The team has used two first-round picks on offensive players in the six years since Newton was drafted. One was on Benjamin, now traded. The other was on Christian McCaffrey, the eighth overall pick out of Stanford in 2017, who was supposed to be a dynamic, do-it-all X factor. Thus far, though, he’s been inefficient as both a runner and as a receiver.

Look at the offense surrounding Newton, and it’s bleak. Devin Funchess, who has taken over for Benjamin as the no. 1 receiver (and has honestly done a pretty good job), is far and away the team’s best receiving option. Next is McCaffrey. Benjamin remains third on the team in receiving yards despite being traded midway through the season. In Sunday’s wild-card-round matchup with the Saints, the Panthers’ no. 2 receiver will be Russell Shepard, who has 202 yards in 2017. Their leading running back will be Jonathan Stewart, a 30-year-old whose average of 3.4 yards per attempt ties him for 43rd out of 48 qualifying runners this season. (Newton is second.)

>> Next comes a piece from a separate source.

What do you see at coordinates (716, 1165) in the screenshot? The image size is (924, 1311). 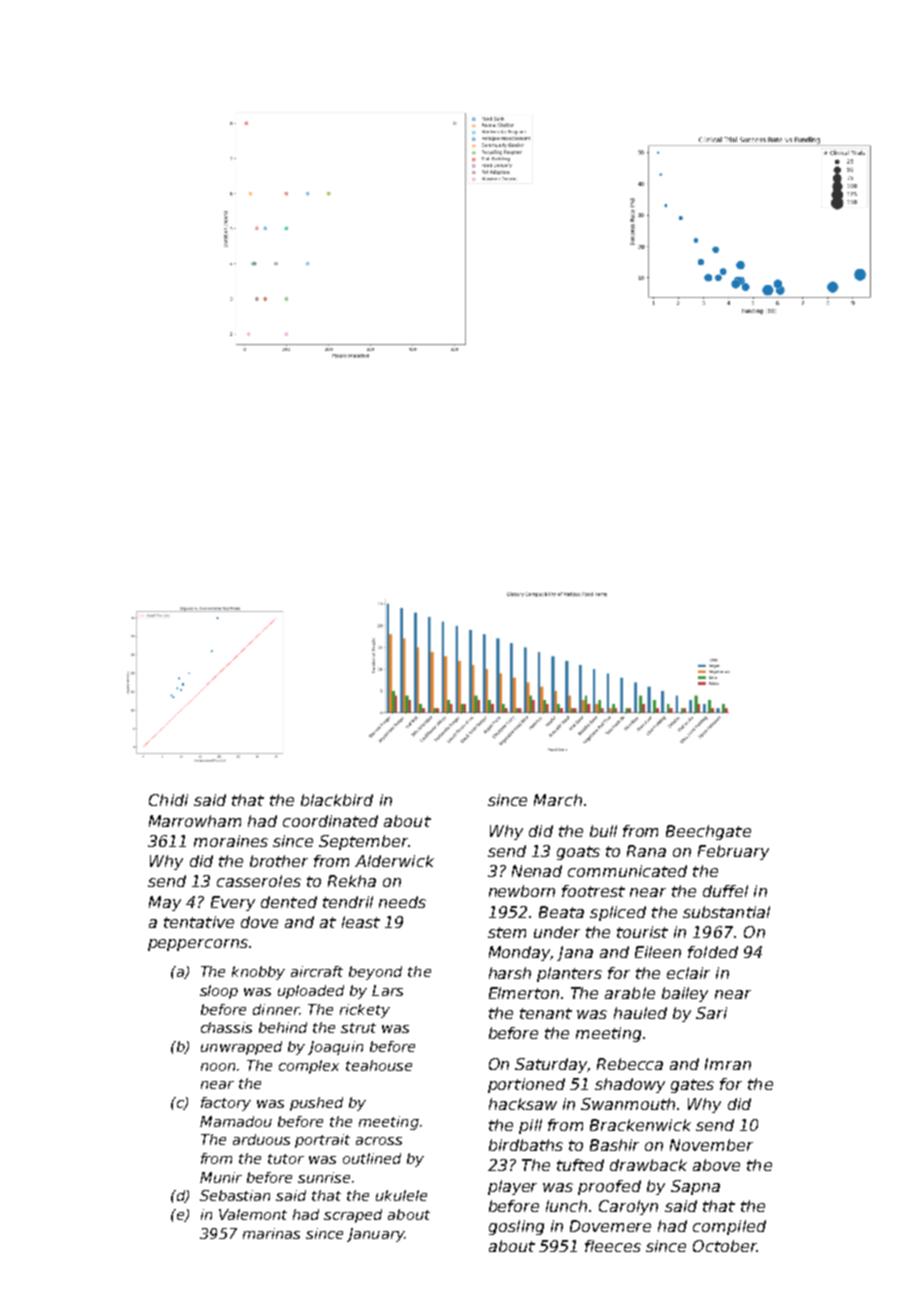 I see `above` at bounding box center [716, 1165].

Newton, as always, will be asked to do everything:

There’s a 2016-17 Russell Westbrook quality to that play, and to Newton’s role on the team. He has nobody around him who approaches his level of explosiveness. Carolina’s best option is to give him the ball and hope that incredible things happen.


The Panthers are seven-point underdogs entering their playoff game in New Orleans. If things break wrong for Carolina, the blame will inevitably fall on Newton, and occasionally that’s deserved. Last week he turned in one of the worst outings of his career, going 14-of-34 passing with one touchdown and three interceptions in a 22-10 loss to the Falcons. One wonders if he’s holding the Panthers back.

Newton does have limitations. Given that he’s the first, second, and third option for Carolina, his limitations are the team’s limitations. (This was also Westbrook’s problem last season.) The guy self-styles as Superman, and you know how Superman sometimes saves the day, but his fight against the bad guy destroys the Metropolis Public Library and the headlines focus on how Superman can no longer be trusted? That’s the Cam Newton debate in a nutshell, basically.  

Of course, Superman teams up a lot of the time, and not with the Russell Shepards of the comic book world. Newton is 28, probably about halfway through his career, or at least his prime. Let’s hope his career doesn’t end with people still arguing about whether he held back his teammates, or whether he was held back by them.